Evolution is not always about inventing new proteins but using the same old proteins in different ways to attain a new function and thereby modifying the body plan, leading to the development of new species. Drosophila fushi tarazu serves as a great example for evolution in action and this was demonstrated by Ulrike Lohr lab in 2001, the results of which were published in the current biology journal. This also happens to be one of my all-time favorite works on Hox genes as it displays the gradual change in gene function during the course of evolution with some classic experiments in drosophila. This work from Leslie Pick’s lab was also ahead of time in evo-devo studies as they tested the role of ftz from Tribolium (Tc-Ftz) and Schistocerca Ftz (Sg-Ftz) in the fruit fly Drosophila, which was not a common scenario at beginning of evo-devo era.
ftz functions as a segmentation gene in Drosophila, acts as a pair rule segmentation gene to be precise expressed in even parasegments at blastoderm stage.
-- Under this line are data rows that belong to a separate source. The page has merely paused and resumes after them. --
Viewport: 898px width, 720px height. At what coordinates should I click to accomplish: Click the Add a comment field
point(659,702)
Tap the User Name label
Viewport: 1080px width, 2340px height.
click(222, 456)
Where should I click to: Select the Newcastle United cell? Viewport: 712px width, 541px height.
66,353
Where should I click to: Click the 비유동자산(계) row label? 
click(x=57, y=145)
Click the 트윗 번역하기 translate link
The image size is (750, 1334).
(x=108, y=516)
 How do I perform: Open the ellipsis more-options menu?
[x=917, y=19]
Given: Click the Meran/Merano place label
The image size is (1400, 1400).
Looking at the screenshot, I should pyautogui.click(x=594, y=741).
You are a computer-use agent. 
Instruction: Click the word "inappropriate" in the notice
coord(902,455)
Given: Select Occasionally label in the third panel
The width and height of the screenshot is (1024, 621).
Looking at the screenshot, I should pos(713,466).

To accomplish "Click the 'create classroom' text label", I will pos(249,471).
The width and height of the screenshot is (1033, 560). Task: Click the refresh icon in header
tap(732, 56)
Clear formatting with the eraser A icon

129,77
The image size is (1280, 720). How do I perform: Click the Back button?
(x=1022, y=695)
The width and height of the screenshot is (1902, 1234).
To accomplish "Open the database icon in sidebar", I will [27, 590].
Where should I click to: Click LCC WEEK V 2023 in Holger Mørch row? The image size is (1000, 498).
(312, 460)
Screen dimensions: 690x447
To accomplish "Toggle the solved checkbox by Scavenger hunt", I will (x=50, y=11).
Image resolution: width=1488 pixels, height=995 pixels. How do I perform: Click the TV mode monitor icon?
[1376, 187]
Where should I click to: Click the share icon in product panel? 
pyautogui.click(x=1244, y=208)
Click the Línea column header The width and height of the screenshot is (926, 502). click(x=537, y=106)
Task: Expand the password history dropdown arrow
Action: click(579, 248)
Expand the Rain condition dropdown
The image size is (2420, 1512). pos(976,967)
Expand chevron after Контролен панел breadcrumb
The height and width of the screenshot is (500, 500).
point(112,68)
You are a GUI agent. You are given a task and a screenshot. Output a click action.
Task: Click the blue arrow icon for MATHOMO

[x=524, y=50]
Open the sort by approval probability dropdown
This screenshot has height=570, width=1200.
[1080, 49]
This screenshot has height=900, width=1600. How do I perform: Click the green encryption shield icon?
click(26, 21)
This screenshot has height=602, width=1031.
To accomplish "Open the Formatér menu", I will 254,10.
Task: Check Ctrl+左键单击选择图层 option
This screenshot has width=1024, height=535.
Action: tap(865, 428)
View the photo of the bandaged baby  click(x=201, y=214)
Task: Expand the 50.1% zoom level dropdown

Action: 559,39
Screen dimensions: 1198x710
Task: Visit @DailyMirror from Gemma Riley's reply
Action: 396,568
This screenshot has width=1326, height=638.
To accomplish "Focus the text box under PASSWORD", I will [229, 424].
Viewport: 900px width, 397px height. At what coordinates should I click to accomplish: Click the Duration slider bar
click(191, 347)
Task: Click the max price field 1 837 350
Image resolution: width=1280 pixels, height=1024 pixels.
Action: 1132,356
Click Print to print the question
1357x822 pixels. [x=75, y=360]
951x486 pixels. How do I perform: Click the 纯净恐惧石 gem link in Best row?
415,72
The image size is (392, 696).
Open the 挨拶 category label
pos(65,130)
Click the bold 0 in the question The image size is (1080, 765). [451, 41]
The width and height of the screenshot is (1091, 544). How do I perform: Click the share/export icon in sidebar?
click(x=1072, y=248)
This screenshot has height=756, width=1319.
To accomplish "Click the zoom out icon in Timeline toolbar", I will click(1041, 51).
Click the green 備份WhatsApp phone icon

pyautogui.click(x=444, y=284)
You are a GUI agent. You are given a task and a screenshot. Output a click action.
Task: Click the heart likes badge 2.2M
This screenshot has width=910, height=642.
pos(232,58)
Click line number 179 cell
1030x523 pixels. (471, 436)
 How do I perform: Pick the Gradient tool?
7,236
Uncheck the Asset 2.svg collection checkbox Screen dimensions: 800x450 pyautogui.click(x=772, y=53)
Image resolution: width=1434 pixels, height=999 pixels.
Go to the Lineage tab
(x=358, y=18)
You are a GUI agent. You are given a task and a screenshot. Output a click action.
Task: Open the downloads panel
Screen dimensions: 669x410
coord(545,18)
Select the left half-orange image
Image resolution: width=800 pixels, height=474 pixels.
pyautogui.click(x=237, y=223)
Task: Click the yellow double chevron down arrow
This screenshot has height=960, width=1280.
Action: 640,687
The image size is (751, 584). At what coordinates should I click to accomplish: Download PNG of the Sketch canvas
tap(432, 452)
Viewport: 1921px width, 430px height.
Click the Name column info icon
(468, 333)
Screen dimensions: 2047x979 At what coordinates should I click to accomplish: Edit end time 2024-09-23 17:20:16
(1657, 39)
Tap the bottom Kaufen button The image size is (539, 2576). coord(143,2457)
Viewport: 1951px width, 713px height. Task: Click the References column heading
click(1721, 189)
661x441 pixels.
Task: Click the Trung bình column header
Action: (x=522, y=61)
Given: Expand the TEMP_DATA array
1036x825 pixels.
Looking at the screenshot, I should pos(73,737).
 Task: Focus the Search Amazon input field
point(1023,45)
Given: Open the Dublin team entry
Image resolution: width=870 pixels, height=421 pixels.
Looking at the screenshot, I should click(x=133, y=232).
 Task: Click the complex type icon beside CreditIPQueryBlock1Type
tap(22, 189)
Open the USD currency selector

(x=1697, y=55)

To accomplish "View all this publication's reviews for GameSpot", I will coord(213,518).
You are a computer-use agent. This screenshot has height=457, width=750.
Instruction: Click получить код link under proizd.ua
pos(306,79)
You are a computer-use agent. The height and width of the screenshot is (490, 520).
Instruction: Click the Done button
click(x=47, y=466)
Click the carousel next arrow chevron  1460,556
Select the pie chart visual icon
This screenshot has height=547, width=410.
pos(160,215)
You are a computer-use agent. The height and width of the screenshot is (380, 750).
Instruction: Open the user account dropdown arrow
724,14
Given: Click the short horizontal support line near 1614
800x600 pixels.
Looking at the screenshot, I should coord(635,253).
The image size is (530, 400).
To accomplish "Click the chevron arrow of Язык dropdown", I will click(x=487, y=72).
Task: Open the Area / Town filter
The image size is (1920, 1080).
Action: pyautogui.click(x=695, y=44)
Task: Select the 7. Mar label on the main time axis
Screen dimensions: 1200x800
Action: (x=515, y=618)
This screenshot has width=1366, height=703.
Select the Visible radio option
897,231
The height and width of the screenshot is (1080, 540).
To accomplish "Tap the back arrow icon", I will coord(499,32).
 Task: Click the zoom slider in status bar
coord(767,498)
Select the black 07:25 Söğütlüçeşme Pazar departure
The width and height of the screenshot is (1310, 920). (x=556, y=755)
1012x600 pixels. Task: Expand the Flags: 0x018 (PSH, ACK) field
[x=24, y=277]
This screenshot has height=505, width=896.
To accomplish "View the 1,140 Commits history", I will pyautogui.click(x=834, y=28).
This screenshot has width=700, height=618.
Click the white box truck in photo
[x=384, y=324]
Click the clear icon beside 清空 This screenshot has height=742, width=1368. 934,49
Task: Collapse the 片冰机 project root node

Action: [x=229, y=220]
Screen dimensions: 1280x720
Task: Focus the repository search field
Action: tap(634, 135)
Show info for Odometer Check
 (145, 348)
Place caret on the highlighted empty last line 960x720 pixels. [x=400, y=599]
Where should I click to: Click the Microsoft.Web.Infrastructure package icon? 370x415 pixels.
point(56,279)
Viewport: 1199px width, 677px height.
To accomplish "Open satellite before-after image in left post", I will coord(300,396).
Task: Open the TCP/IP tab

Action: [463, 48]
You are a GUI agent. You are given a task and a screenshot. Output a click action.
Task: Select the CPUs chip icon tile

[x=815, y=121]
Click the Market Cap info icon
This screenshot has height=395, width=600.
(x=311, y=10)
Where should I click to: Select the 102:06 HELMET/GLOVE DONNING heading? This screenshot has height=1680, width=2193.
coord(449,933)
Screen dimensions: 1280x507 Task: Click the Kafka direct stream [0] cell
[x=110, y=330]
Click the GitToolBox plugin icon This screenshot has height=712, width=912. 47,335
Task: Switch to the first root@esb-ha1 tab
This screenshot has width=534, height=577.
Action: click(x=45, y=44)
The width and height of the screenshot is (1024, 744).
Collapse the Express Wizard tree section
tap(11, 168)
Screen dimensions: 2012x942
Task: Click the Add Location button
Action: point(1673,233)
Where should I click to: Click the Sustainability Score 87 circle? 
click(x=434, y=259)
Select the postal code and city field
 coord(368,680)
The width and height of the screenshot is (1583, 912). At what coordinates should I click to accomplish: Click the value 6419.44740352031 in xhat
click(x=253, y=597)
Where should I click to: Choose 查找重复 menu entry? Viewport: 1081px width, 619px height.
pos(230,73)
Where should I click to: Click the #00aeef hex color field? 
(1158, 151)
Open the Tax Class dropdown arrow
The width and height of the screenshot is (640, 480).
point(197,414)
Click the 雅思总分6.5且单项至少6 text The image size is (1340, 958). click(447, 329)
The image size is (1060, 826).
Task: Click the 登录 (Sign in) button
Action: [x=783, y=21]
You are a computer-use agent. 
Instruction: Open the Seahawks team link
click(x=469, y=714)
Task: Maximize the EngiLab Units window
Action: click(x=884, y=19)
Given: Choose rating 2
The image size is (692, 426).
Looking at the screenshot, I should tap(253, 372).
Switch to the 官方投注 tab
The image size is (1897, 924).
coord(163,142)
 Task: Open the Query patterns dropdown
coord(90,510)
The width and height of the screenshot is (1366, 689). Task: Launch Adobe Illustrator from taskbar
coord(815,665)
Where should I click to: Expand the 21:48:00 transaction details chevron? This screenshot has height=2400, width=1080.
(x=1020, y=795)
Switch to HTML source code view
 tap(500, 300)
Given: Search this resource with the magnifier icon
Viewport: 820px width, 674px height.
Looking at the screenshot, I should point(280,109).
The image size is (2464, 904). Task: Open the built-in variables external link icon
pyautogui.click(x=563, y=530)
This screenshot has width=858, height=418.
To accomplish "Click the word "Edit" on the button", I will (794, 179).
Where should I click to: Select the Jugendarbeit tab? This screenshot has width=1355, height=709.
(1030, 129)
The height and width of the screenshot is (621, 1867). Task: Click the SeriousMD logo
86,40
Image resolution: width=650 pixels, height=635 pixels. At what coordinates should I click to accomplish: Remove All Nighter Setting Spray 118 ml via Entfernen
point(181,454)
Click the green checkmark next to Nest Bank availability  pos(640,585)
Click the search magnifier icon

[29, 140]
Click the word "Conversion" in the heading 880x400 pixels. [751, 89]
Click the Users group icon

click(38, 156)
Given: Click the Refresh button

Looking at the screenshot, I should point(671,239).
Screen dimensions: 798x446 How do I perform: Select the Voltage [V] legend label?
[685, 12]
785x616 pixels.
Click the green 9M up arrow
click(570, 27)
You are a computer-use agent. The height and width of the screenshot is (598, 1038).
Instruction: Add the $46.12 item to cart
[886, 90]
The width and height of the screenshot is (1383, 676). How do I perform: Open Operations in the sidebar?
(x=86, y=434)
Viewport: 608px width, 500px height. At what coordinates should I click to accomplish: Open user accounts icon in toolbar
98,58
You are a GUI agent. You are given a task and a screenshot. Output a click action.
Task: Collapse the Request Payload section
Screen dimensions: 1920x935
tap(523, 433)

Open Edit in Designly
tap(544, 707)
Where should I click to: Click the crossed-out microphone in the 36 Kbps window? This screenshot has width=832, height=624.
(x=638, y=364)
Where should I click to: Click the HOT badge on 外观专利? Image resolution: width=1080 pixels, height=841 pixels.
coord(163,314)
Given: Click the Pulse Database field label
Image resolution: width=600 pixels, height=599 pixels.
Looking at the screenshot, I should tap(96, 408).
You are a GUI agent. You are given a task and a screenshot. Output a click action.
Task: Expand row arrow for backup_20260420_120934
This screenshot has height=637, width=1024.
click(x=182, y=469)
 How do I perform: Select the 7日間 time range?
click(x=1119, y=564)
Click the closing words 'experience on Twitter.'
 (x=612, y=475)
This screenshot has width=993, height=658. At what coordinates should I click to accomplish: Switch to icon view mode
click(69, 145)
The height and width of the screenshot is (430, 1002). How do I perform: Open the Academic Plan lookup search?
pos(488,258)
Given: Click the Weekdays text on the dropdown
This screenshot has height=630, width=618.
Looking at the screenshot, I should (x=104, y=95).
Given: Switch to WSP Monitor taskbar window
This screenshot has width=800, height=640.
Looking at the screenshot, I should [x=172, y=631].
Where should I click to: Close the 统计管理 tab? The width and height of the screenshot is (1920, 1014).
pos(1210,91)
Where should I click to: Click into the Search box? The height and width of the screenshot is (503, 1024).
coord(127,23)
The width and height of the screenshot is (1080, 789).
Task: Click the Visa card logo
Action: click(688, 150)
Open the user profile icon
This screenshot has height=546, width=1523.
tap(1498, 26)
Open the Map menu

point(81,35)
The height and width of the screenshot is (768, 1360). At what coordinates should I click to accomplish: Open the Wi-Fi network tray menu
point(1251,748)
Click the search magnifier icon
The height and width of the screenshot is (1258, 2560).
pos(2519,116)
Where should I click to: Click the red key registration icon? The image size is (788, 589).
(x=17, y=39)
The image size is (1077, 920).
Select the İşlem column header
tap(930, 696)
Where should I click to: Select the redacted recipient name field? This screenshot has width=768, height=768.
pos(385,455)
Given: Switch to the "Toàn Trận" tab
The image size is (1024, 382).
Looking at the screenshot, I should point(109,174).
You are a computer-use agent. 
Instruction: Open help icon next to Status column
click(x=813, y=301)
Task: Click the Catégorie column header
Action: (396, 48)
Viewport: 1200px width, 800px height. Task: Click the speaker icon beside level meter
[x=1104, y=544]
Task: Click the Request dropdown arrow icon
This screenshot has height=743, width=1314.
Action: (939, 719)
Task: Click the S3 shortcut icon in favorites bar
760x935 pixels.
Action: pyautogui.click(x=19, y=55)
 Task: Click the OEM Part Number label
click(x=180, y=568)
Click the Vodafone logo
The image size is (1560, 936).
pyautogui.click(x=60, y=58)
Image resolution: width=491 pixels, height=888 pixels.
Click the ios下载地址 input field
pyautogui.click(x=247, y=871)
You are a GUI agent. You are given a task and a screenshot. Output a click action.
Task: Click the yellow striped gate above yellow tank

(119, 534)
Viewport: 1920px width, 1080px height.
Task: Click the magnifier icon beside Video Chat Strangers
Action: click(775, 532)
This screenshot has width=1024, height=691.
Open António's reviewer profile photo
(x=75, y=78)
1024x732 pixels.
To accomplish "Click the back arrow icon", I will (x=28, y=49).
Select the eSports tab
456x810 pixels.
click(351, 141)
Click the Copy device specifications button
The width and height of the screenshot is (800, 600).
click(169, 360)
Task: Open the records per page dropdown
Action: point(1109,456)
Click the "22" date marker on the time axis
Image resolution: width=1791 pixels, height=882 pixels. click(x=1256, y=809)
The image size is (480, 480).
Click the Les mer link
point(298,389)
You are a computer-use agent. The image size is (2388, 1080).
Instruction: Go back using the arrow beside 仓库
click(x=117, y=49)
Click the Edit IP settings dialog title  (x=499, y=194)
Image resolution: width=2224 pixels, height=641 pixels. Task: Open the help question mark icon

It is a well known fact that Hox genes are found in clusters but there are some genes in Drosophila cluster which have lost their homeotic property, Bicoid, Zen and ftz are noted examples. ftz is found in between Scr and Antp in the cluster.The Homeodomain in ftz resembles very closely to that of Antp and Scr, but it lacks another conserved motif called hexapeptide (YPWM) which is well characterized for interacting with cofactor extradenticle and thereby important for hox protein function . Interaction with cofactors plays a pivotal role in hox function as hox genes usually don’t act alone while regulating a gene function.
This motif is present in ftz orthologs in Tribolium (beetles) and Schistocerca (grasshopper) suggesting that primitive ftz orthologs are more closely related to ancestral Hox gene than Drosophila ftz (Dm-ftz).
If Dm-ftz is evolved from ancestral hox genes and their segmentation function in Drosophila could be because of change in spatial and temporal expression or due to some changes in protein structure that pushed them towards segmentaion function by losing homeotic activity.
Tribolium and Schistocerca-ftz functions like Antennapedia(Antp) gene of Drosophila:
Some simple but very clean experiments shown that ftz gene from Drosophila has modified its function from homeosis to promoting segmentation during the course of evolution whereas primitve ftz from Tribolium and Schistocerca retained homeotic property with less ability for segmentation.
When they overexpressed ftz from Tribolium and Schistocerca in Drosophila surprisingly they found antenna being transformed to leg somewhat similar to what you observe when antennapedia is over expressed in eye antennal disc. Like antp of Drosophila Tc-ftz transforms larval cuicle to thoracic like (T1 ) and activates teashirt , a target gene of antp. Tc-Ftz represses homothorax (hth),a hallmark of all homeotic genes.Drosophila ftz fails to transform antenna and also cannot activate teashirt expression in head regions.
Tribolium and Schistocerca ftz’s show segmentation potential as well like their Drosophila counterpart,Tribolium mimics Drosophila ftz better than Schistocerca.The segmentation function of Dm-Ftz is strictly dependent on its cofactor, the orphan nuclear hormone receptor Ftz-F1.
Ftz evolved from ancestral antp gene,as supported by sequence similarity between two genes and phenotypes caused when over expressed.Functional redundancy might have relieved constraints on primodial ftz gene , leading to changes in both regulatory (evident by Dm-ftz expression in striped pattern unlike restricted expression of hometic genes) and protein coding region.Two significant changes in coding sequence of dm-ftz , one being loss of YPWM motif and other is gain of LXXLL motif(used for interaction with ftz-F1 cofactor) facilitated functional evolution of homeotic to segmentaion protein.The loss of homeotic potential of Ftz correlates with the loss of the YPWM motif: Sg-Ftz and Tc-Ftz retain a YPWM motif , whereas Dm-Ftz has lost the YPWM and thus the ability to mediate homeosis.Studying functional evolution of ftz protein gave valuable cues into evo devo mechanisms which promote body plan changes and leading to diversity of species across the animal world.
Lahr U, Yussa M, Pick L.
Drosophila fushi tarazu. a gene on the border of homeotic function.
Curr Biol. 2001 Sep 18;11(18):1403-12.